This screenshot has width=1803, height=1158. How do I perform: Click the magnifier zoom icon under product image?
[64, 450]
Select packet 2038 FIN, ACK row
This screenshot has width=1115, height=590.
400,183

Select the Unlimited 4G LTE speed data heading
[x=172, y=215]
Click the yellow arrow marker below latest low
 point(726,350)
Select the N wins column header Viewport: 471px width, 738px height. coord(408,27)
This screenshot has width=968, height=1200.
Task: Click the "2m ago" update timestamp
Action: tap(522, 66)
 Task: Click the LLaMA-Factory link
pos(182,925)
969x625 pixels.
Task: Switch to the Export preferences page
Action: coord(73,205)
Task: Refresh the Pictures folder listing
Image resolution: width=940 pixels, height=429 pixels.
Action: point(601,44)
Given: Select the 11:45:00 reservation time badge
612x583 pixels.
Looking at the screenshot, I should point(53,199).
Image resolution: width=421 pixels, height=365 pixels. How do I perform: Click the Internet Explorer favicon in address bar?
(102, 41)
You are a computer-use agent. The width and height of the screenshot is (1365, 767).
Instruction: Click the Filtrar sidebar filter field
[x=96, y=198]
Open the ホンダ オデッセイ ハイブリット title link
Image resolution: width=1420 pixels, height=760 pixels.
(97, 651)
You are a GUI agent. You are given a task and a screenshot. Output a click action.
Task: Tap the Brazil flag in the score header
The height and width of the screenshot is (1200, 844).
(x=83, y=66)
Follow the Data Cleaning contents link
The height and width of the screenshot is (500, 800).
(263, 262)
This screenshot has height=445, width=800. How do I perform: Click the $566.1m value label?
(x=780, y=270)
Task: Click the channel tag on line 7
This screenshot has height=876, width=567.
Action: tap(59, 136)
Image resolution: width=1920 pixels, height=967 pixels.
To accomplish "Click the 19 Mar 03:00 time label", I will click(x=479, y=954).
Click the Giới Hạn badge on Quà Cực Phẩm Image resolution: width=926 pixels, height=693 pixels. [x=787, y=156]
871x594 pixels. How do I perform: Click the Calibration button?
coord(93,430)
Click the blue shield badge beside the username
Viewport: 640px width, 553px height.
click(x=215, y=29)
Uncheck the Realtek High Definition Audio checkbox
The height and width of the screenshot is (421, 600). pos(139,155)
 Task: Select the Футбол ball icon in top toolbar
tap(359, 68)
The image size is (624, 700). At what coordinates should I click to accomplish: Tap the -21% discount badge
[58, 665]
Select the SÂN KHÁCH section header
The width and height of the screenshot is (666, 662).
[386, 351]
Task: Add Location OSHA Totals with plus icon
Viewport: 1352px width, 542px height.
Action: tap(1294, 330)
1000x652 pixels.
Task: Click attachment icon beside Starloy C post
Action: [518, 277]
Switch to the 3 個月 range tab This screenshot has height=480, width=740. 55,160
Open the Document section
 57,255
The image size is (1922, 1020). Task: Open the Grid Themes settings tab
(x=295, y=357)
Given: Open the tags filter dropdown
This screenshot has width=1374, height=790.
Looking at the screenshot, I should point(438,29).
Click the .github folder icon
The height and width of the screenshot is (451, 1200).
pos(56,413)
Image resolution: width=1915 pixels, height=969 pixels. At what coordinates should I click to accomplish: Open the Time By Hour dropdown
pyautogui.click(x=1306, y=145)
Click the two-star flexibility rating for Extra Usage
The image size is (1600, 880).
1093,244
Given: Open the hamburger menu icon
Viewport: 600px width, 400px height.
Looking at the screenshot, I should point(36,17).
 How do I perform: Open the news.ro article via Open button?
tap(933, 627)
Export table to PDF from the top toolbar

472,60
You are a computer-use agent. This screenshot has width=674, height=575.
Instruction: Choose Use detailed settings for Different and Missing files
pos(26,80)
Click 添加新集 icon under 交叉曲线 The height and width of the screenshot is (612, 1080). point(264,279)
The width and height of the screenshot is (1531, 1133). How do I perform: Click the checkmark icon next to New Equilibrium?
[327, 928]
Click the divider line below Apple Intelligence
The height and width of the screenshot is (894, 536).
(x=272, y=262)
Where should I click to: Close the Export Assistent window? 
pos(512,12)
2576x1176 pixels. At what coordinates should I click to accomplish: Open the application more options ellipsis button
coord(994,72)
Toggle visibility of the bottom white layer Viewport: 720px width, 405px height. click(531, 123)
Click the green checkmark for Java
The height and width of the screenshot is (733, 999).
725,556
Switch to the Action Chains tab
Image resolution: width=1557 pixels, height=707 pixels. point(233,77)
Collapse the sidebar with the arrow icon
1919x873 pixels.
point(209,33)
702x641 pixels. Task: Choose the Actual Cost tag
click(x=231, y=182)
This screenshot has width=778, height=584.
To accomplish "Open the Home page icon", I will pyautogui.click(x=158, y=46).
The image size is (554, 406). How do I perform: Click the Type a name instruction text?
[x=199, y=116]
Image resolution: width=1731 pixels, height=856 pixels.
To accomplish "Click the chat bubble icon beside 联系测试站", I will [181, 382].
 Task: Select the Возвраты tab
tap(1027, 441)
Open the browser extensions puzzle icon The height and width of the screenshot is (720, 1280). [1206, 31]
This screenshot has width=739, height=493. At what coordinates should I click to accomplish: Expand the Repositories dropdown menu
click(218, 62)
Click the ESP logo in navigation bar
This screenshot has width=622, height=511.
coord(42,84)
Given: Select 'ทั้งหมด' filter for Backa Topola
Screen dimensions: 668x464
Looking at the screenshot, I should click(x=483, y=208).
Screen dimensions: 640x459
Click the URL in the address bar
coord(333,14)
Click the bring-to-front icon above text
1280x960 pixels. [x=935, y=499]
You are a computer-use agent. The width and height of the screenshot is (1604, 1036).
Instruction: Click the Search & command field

————

Task item: In the entries above, take the line containing "Click the bring-to-front icon above text" and each later line through the last, and repeat them exactly. Output nothing else.

Solution below:
Click the bring-to-front icon above text
1280x960 pixels. [x=935, y=499]
You are a computer-use agent. The width and height of the screenshot is (1604, 1036).
Instruction: Click the Search & command field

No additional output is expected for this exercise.